= Task to carry out =
Put every line of the items below into a Markdown table with two columns, Row and Line. Number each row, and leave out any blank lines.

= Stored rows =
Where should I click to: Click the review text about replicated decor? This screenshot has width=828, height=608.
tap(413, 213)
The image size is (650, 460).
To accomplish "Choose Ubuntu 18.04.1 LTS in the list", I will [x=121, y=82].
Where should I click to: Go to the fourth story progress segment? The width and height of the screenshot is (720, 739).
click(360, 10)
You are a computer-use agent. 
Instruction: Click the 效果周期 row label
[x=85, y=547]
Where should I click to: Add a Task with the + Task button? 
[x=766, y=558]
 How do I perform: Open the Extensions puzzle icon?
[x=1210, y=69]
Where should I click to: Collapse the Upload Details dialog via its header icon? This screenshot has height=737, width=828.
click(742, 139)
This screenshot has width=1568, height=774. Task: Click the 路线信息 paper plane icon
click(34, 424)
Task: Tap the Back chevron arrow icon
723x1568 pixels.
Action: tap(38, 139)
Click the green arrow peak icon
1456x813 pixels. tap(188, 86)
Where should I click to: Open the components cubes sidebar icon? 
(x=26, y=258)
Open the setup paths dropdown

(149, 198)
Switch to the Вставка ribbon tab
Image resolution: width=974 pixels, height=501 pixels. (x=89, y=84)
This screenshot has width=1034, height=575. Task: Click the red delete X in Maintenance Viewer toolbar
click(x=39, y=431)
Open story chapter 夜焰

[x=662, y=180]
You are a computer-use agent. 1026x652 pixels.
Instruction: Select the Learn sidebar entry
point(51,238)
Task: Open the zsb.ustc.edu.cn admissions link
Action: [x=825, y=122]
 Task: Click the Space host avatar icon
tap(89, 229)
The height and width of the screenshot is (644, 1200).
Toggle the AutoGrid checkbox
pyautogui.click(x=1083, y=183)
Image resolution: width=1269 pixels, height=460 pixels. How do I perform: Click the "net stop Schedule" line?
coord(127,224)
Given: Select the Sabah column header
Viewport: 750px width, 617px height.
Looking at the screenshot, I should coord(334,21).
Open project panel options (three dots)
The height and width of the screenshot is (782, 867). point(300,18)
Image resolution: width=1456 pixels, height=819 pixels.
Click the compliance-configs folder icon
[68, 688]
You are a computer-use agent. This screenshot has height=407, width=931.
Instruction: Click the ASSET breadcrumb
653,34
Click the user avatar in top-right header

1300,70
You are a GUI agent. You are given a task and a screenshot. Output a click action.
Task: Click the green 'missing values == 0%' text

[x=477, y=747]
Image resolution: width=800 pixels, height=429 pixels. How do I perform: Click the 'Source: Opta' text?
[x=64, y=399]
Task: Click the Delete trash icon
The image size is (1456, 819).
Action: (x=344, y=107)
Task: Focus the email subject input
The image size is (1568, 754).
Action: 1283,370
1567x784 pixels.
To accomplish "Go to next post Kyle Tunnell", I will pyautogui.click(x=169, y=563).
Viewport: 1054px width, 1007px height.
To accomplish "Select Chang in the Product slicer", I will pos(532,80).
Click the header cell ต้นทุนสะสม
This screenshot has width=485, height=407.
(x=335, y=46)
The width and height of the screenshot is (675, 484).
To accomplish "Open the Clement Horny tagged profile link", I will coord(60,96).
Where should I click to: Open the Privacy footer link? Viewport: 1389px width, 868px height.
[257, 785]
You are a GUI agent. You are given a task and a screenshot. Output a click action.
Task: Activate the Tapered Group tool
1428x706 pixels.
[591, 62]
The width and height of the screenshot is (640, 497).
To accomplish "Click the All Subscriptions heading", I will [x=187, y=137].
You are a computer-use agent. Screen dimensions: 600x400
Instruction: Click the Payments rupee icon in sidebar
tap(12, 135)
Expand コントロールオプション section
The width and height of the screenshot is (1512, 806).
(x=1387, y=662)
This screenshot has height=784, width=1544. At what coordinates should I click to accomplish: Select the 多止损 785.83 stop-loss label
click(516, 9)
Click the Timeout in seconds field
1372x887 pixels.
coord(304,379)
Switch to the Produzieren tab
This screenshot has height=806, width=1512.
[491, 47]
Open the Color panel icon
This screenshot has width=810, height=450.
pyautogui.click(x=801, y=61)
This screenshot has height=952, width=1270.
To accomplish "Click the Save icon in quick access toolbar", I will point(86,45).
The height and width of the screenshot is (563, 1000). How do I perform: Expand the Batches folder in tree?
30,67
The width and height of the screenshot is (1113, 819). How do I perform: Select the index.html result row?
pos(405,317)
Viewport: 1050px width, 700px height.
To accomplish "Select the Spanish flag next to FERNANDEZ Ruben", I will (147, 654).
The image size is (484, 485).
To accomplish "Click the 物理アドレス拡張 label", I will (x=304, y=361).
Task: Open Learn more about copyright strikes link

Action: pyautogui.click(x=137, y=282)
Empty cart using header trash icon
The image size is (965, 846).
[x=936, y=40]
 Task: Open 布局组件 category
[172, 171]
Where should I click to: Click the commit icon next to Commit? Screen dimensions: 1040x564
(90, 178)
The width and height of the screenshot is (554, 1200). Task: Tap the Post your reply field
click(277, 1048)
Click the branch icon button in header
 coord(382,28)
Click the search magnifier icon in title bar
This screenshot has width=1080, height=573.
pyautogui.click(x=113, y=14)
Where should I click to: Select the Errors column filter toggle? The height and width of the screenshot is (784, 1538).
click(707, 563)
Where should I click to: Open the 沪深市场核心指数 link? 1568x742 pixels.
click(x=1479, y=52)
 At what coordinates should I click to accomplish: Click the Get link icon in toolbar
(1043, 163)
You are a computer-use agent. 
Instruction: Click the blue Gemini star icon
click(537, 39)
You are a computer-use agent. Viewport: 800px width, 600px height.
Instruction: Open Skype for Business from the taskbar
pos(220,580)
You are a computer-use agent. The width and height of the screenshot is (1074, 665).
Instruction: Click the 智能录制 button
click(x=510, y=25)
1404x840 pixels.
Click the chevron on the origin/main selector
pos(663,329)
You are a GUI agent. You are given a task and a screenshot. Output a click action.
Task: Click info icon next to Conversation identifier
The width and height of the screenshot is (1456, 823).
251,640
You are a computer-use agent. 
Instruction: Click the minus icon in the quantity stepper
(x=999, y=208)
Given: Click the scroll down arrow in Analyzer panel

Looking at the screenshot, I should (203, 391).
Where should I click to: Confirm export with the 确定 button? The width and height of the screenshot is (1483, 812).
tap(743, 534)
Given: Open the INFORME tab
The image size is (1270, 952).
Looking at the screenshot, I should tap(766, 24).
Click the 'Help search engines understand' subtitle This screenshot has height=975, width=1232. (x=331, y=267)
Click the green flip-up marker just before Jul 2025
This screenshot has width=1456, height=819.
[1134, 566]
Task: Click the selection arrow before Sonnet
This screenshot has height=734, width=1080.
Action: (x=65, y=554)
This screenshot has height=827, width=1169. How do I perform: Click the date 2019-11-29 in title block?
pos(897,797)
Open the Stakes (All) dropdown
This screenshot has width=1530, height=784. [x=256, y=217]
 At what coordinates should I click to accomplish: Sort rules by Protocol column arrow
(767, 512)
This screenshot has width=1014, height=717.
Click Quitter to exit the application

= Full response =
| Row | Line |
|---|---|
| 1 | Where should I click to: Click the review text about replicated decor? This screenshot has width=828, height=608. |
| 2 | tap(413, 213) |
| 3 | The image size is (650, 460). |
| 4 | To accomplish "Choose Ubuntu 18.04.1 LTS in the list", I will [x=121, y=82]. |
| 5 | Where should I click to: Go to the fourth story progress segment? The width and height of the screenshot is (720, 739). |
| 6 | click(360, 10) |
| 7 | You are a computer-use agent.  |
| 8 | Instruction: Click the 效果周期 row label |
| 9 | [x=85, y=547] |
| 10 | Where should I click to: Add a Task with the + Task button?  |
| 11 | [x=766, y=558] |
| 12 |  How do I perform: Open the Extensions puzzle icon? |
| 13 | [x=1210, y=69] |
| 14 | Where should I click to: Collapse the Upload Details dialog via its header icon? This screenshot has height=737, width=828. |
| 15 | click(742, 139) |
| 16 | This screenshot has width=1568, height=774. Task: Click the 路线信息 paper plane icon |
| 17 | click(34, 424) |
| 18 | Task: Tap the Back chevron arrow icon |
| 19 | 723x1568 pixels. |
| 20 | Action: tap(38, 139) |
| 21 | Click the green arrow peak icon |
| 22 | 1456x813 pixels. tap(188, 86) |
| 23 | Where should I click to: Open the components cubes sidebar icon?  |
| 24 | (x=26, y=258) |
| 25 | Open the setup paths dropdown |
| 26 | (149, 198) |
| 27 | Switch to the Вставка ribbon tab |
| 28 | Image resolution: width=974 pixels, height=501 pixels. (x=89, y=84) |
| 29 | This screenshot has width=1034, height=575. Task: Click the red delete X in Maintenance Viewer toolbar |
| 30 | click(x=39, y=431) |
| 31 | Open story chapter 夜焰 |
| 32 | [x=662, y=180] |
| 33 | You are a computer-use agent. 1026x652 pixels. |
| 34 | Instruction: Select the Learn sidebar entry |
| 35 | point(51,238) |
| 36 | Task: Open the zsb.ustc.edu.cn admissions link |
| 37 | Action: [x=825, y=122] |
| 38 |  Task: Click the Space host avatar icon |
| 39 | tap(89, 229) |
| 40 | The height and width of the screenshot is (644, 1200). |
| 41 | Toggle the AutoGrid checkbox |
| 42 | pyautogui.click(x=1083, y=183) |
| 43 | Image resolution: width=1269 pixels, height=460 pixels. How do I perform: Click the "net stop Schedule" line? |
| 44 | coord(127,224) |
| 45 | Given: Select the Sabah column header |
| 46 | Viewport: 750px width, 617px height. |
| 47 | Looking at the screenshot, I should coord(334,21). |
| 48 | Open project panel options (three dots) |
| 49 | The height and width of the screenshot is (782, 867). point(300,18) |
| 50 | Image resolution: width=1456 pixels, height=819 pixels. |
| 51 | Click the compliance-configs folder icon |
| 52 | [68, 688] |
| 53 | You are a computer-use agent. This screenshot has height=407, width=931. |
| 54 | Instruction: Click the ASSET breadcrumb |
| 55 | 653,34 |
| 56 | Click the user avatar in top-right header |
| 57 | 1300,70 |
| 58 | You are a GUI agent. You are given a task and a screenshot. Output a click action. |
| 59 | Task: Click the green 'missing values == 0%' text |
| 60 | [x=477, y=747] |
| 61 | Image resolution: width=800 pixels, height=429 pixels. How do I perform: Click the 'Source: Opta' text? |
| 62 | [x=64, y=399] |
| 63 | Task: Click the Delete trash icon |
| 64 | The image size is (1456, 819). |
| 65 | Action: (x=344, y=107) |
| 66 | Task: Focus the email subject input |
| 67 | The image size is (1568, 754). |
| 68 | Action: 1283,370 |
| 69 | 1567x784 pixels. |
| 70 | To accomplish "Go to next post Kyle Tunnell", I will pyautogui.click(x=169, y=563). |
| 71 | Viewport: 1054px width, 1007px height. |
| 72 | To accomplish "Select Chang in the Product slicer", I will pos(532,80). |
| 73 | Click the header cell ต้นทุนสะสม |
| 74 | This screenshot has width=485, height=407. |
| 75 | (x=335, y=46) |
| 76 | The width and height of the screenshot is (675, 484). |
| 77 | To accomplish "Open the Clement Horny tagged profile link", I will coord(60,96). |
| 78 | Where should I click to: Open the Privacy footer link? Viewport: 1389px width, 868px height. |
| 79 | [257, 785] |
| 80 | You are a GUI agent. You are given a task and a screenshot. Output a click action. |
| 81 | Task: Activate the Tapered Group tool |
| 82 | 1428x706 pixels. |
| 83 | [591, 62] |
| 84 | The width and height of the screenshot is (640, 497). |
| 85 | To accomplish "Click the All Subscriptions heading", I will [x=187, y=137]. |
| 86 | You are a computer-use agent. Screen dimensions: 600x400 |
| 87 | Instruction: Click the Payments rupee icon in sidebar |
| 88 | tap(12, 135) |
| 89 | Expand コントロールオプション section |
| 90 | The width and height of the screenshot is (1512, 806). |
| 91 | (x=1387, y=662) |
| 92 | This screenshot has height=784, width=1544. At what coordinates should I click to accomplish: Select the 多止损 785.83 stop-loss label |
| 93 | click(516, 9) |
| 94 | Click the Timeout in seconds field |
| 95 | 1372x887 pixels. |
| 96 | coord(304,379) |
| 97 | Switch to the Produzieren tab |
| 98 | This screenshot has height=806, width=1512. |
| 99 | [491, 47] |
| 100 | Open the Color panel icon |
| 101 | This screenshot has width=810, height=450. |
| 102 | pyautogui.click(x=801, y=61) |
| 103 | This screenshot has height=952, width=1270. |
| 104 | To accomplish "Click the Save icon in quick access toolbar", I will point(86,45). |
| 105 | The height and width of the screenshot is (563, 1000). How do I perform: Expand the Batches folder in tree? |
| 106 | 30,67 |
| 107 | The width and height of the screenshot is (1113, 819). How do I perform: Select the index.html result row? |
| 108 | pos(405,317) |
| 109 | Viewport: 1050px width, 700px height. |
| 110 | To accomplish "Select the Spanish flag next to FERNANDEZ Ruben", I will (147, 654). |
| 111 | The image size is (484, 485). |
| 112 | To accomplish "Click the 物理アドレス拡張 label", I will (x=304, y=361). |
| 113 | Task: Open Learn more about copyright strikes link |
| 114 | Action: pyautogui.click(x=137, y=282) |
| 115 | Empty cart using header trash icon |
| 116 | The image size is (965, 846). |
| 117 | [x=936, y=40] |
| 118 |  Task: Open 布局组件 category |
| 119 | [172, 171] |
| 120 | Where should I click to: Click the commit icon next to Commit? Screen dimensions: 1040x564 |
| 121 | (90, 178) |
| 122 | The width and height of the screenshot is (554, 1200). Task: Tap the Post your reply field |
| 123 | click(277, 1048) |
| 124 | Click the branch icon button in header |
| 125 |  coord(382,28) |
| 126 | Click the search magnifier icon in title bar |
| 127 | This screenshot has width=1080, height=573. |
| 128 | pyautogui.click(x=113, y=14) |
| 129 | Where should I click to: Select the Errors column filter toggle? The height and width of the screenshot is (784, 1538). |
| 130 | click(707, 563) |
| 131 | Where should I click to: Open the 沪深市场核心指数 link? 1568x742 pixels. |
| 132 | click(x=1479, y=52) |
| 133 |  At what coordinates should I click to accomplish: Click the Get link icon in toolbar |
| 134 | (1043, 163) |
| 135 | You are a computer-use agent.  |
| 136 | Instruction: Click the blue Gemini star icon |
| 137 | click(537, 39) |
| 138 | You are a computer-use agent. Viewport: 800px width, 600px height. |
| 139 | Instruction: Open Skype for Business from the taskbar |
| 140 | pos(220,580) |
| 141 | You are a computer-use agent. The width and height of the screenshot is (1074, 665). |
| 142 | Instruction: Click the 智能录制 button |
| 143 | click(x=510, y=25) |
| 144 | 1404x840 pixels. |
| 145 | Click the chevron on the origin/main selector |
| 146 | pos(663,329) |
| 147 | You are a GUI agent. You are given a task and a screenshot. Output a click action. |
| 148 | Task: Click info icon next to Conversation identifier |
| 149 | The width and height of the screenshot is (1456, 823). |
| 150 | 251,640 |
| 151 | You are a computer-use agent.  |
| 152 | Instruction: Click the minus icon in the quantity stepper |
| 153 | (x=999, y=208) |
| 154 | Given: Click the scroll down arrow in Analyzer panel |
| 155 | Looking at the screenshot, I should (203, 391). |
| 156 | Where should I click to: Confirm export with the 确定 button? The width and height of the screenshot is (1483, 812). |
| 157 | tap(743, 534) |
| 158 | Given: Open the INFORME tab |
| 159 | The image size is (1270, 952). |
| 160 | Looking at the screenshot, I should tap(766, 24). |
| 161 | Click the 'Help search engines understand' subtitle This screenshot has height=975, width=1232. (x=331, y=267) |
| 162 | Click the green flip-up marker just before Jul 2025 |
| 163 | This screenshot has width=1456, height=819. |
| 164 | [1134, 566] |
| 165 | Task: Click the selection arrow before Sonnet |
| 166 | This screenshot has height=734, width=1080. |
| 167 | Action: (x=65, y=554) |
| 168 | This screenshot has height=827, width=1169. How do I perform: Click the date 2019-11-29 in title block? |
| 169 | pos(897,797) |
| 170 | Open the Stakes (All) dropdown |
| 171 | This screenshot has width=1530, height=784. [x=256, y=217] |
| 172 |  At what coordinates should I click to accomplish: Sort rules by Protocol column arrow |
| 173 | (767, 512) |
| 174 | This screenshot has width=1014, height=717. |
| 175 | Click Quitter to exit the application |